## Assignment:
Locate, in the data below, the line that contains "[Share on LinkedIn] (59, 795)" and the line that contains "Amanda Rico (22, 5)"; reproduce exactly those two lines and every line between them, nothing more.
Segment Start: Material to process
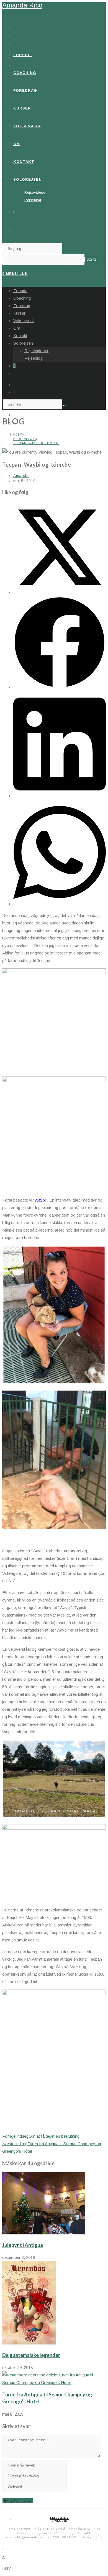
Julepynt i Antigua (22, 2245)
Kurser (19, 313)
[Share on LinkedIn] (59, 795)
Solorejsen (23, 343)
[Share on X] (59, 592)
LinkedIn (60, 2520)
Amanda (21, 475)
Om (16, 328)
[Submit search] (65, 405)
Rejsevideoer (36, 350)
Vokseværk (23, 320)
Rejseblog (33, 358)
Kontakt (20, 335)
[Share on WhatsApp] (59, 903)
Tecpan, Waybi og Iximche (36, 443)
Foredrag (21, 305)
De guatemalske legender (31, 2355)
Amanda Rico (22, 5)
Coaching (22, 298)
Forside (20, 290)
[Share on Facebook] (59, 687)
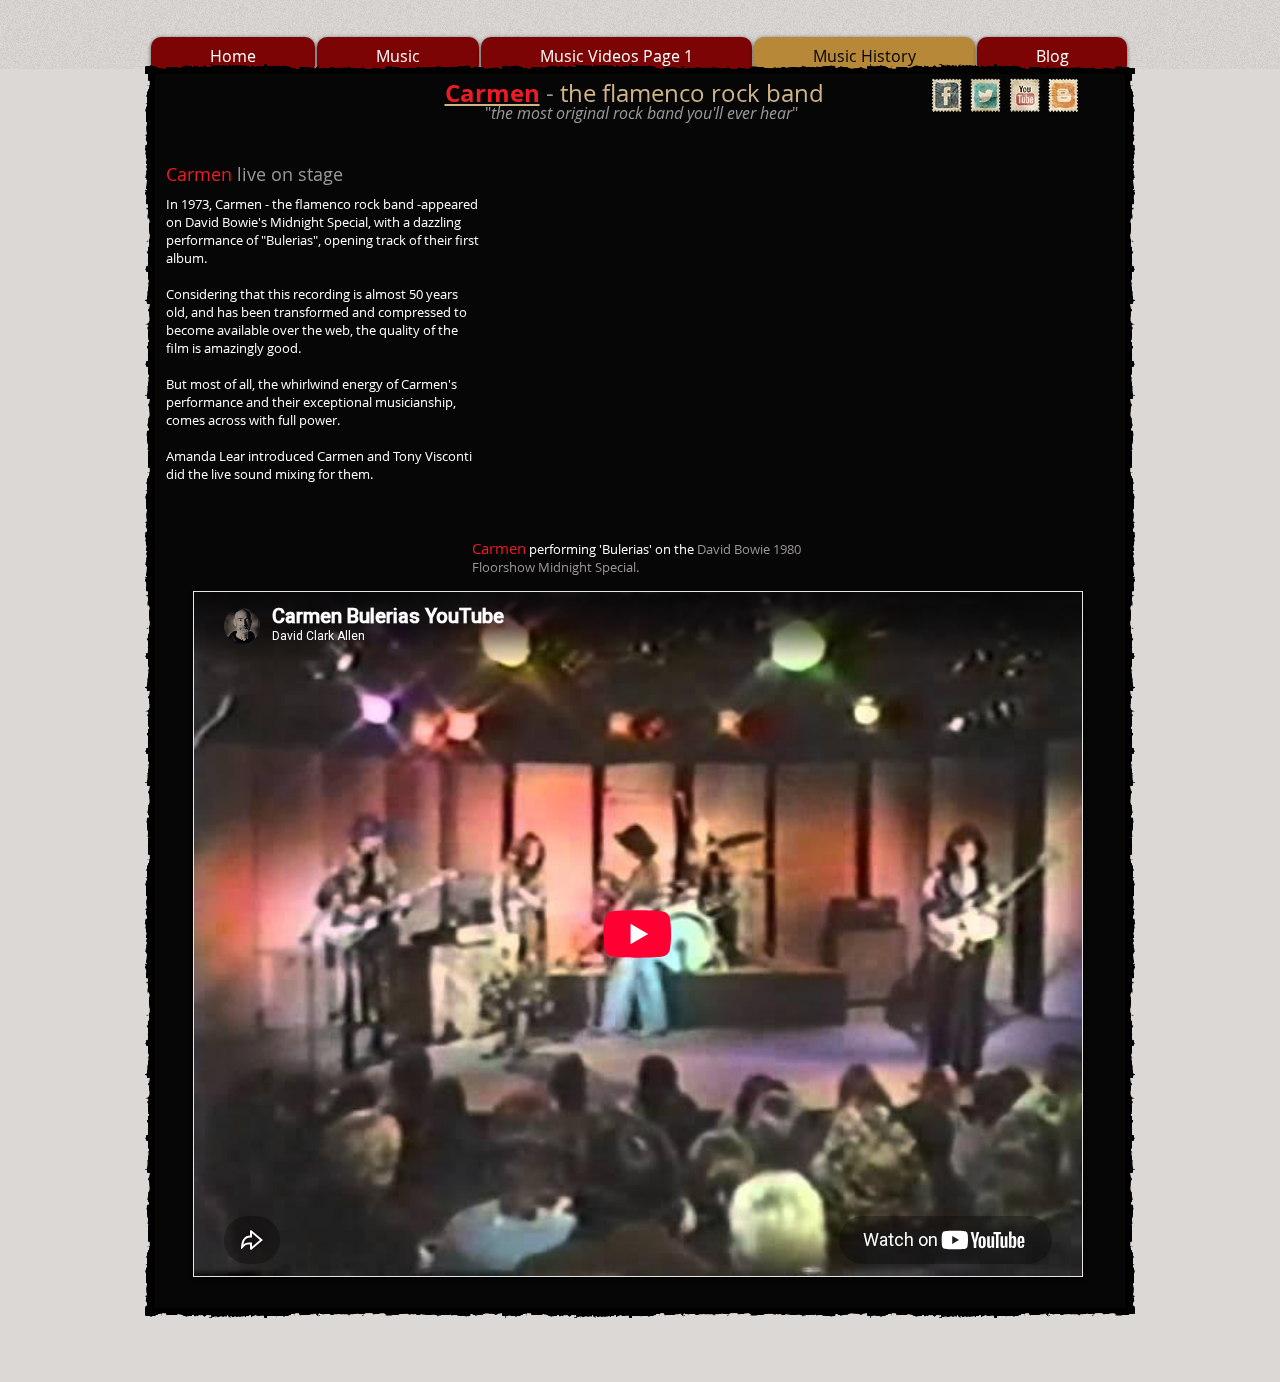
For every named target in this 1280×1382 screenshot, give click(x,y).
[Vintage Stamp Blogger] (1063, 95)
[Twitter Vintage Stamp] (985, 95)
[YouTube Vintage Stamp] (1024, 95)
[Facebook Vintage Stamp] (946, 95)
Segment End: Material to process
## Solution for this problem:
[Share on LinkedIn] (59, 795)
Solorejsen (23, 343)
[Share on X] (59, 592)
LinkedIn (60, 2520)
Amanda (21, 475)
Om (16, 328)
[Submit search] (65, 405)
Rejsevideoer (36, 350)
Vokseværk (23, 320)
Rejseblog (33, 358)
Kontakt (20, 335)
[Share on WhatsApp] (59, 903)
Tecpan, Waybi og Iximche (36, 443)
Foredrag (21, 305)
De guatemalske legender (31, 2355)
Amanda Rico (22, 5)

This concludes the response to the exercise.